A special thanks to one of our summer clerks, Abigail Chin, for her assistance with this article.

In the wake of Ohio’s new medical marijuana law, you may be thinking, what does it mean for your drug-free workplace policy? Ohio’s new medical marijuana law, H.B. 523, provides targeted exceptions for employers.

Ohio’s law goes into effect in approximately 90 days; however, it is expected that full implementation could take up to two years before the Ohio Department of Commerce, State Medical Board and Board of Pharmacy can establish licensing requirements for growers, processors, testing laboratories, dispensaries and physicians. H.B. 523 allows people with the following qualified medical conditions to receive a physician’s recommendation for medical marijuana: HIV/AIDS, Alzheimer’s disease, Amyotrophic lateral sclerosis (ALS), cancer, chronic traumatic encephalopathy (CTE), Crohn’s disease, epilepsy or another seizure disorder, fibromyalgia, glaucoma, hepatitis C, inflammatory bowel disease, multiple sclerosis, pain that is chronic, severe and intractable, Parkinson’s disease, post-traumatic stress disorder, sickle cell anemia, spinal cord disease or injury, Tourette’s syndrome, traumatic brain injury and ulcerative colitis. Marijuana is only permitted in certain forms, like edibles and vaporizers; as smoking it is prohibited under the new law.

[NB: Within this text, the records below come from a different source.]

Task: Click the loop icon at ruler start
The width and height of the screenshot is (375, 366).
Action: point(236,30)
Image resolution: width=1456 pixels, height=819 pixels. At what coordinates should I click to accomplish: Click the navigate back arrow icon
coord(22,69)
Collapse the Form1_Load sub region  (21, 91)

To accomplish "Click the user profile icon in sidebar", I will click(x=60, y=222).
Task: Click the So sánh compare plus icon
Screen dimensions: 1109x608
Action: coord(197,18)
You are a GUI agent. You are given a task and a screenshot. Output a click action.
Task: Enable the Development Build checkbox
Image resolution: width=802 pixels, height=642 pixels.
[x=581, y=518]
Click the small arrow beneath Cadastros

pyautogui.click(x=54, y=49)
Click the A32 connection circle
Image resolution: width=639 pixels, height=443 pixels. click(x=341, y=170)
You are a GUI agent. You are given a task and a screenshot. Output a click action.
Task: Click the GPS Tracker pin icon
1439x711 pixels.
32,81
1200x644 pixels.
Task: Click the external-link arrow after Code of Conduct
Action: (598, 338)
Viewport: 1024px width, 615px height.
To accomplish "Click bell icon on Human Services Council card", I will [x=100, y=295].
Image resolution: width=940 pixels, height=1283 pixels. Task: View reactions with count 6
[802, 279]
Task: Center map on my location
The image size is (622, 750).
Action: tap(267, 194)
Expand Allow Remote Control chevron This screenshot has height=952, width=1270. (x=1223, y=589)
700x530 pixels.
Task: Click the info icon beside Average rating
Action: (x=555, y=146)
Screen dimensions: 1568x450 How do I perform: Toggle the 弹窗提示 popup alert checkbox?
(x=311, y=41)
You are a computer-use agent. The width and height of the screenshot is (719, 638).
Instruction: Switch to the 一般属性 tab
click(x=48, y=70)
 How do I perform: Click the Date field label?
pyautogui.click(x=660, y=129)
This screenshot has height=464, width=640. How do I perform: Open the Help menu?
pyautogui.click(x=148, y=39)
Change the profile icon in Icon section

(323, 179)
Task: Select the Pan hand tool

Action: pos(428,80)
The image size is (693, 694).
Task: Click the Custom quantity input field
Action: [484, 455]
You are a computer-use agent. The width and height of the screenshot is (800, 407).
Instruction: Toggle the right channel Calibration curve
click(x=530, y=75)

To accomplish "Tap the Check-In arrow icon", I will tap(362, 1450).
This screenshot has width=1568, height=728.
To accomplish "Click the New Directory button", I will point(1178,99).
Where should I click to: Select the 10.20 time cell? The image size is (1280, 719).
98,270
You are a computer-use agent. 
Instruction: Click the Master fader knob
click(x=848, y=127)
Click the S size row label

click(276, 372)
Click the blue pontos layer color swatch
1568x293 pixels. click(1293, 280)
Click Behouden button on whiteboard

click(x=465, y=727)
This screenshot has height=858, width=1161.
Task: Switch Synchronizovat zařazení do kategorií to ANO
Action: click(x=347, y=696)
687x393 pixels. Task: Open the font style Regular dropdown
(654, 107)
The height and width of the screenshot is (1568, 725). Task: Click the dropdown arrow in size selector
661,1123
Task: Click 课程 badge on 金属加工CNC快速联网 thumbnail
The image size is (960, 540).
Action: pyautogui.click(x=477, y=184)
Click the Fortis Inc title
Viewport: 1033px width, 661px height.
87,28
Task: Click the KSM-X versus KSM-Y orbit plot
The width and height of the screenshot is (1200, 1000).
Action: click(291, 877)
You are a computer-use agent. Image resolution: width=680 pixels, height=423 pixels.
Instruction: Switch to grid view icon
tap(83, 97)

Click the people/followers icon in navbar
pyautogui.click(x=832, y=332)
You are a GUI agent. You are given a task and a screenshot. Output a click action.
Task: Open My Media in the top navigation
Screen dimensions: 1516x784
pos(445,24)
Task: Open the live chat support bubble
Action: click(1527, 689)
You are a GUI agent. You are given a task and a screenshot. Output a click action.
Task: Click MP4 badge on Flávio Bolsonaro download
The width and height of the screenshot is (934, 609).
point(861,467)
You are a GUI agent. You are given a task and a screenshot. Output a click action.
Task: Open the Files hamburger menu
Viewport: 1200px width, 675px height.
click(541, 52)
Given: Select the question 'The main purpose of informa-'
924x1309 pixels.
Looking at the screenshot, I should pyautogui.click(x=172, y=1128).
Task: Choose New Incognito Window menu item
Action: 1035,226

The good news for employers is that the new law will not require changes to your workplace drug testing or drug-free workplace policies. Employers are free to continue drug-free workplace policies and drug-testing, even if the policies adversely affect employees who legally use medical marijuana.

Here are the key points you need to know:

  1. Employers are not required to permit or accommodate an employee’s use, possession or distribution of medical marijuana.
  2. Employers can refuse to hire, discharge, discipline or take other adverse action against employees who use, possess or distribute medical marijuana.
  3. Employees cannot sue employers for adverse action based on medical marijuana use.
  4. Employees terminated under workplace drug testing or drug-free workplace policies will be considered terminated “for cause” and will not receive unemployment benefits.
  5. Employers can establish and enforce drug testing, drug-free workplace and zero-tolerance policies.
  6. Federal restrictions on employment, including U.S. Department of Transportation (DOT) mandated testing remain valid.
  7. Drug testing policies under the Ohio Bureau of Worker’s Compensation’s Drug-Free Safety Program (providing workers’ compensation premium rebates) remain valid.
  8. The rebuttable presumption that an employee is ineligible for workers’ compensation benefits if the employee, when under the influence of medical marijuana, causes his/her own workplace injury remains valid.

Marijuana use, including medical marijuana, remains illegal under federal law. This also means that there is no duty under the Americans with Disabilities Act (ADA), as amended, to accommodate medical marijuana use in the workplace. Some employers, however, may seek to change their policies to permit or accommodate employees’ lawful use of medical marijuana. Any employer considering such an exception should consider potential economic costs, safety risks, and employee morale implications before making any changes. The good news for now is that no changes must be made to workplace drug and alcohol policies and testing programs.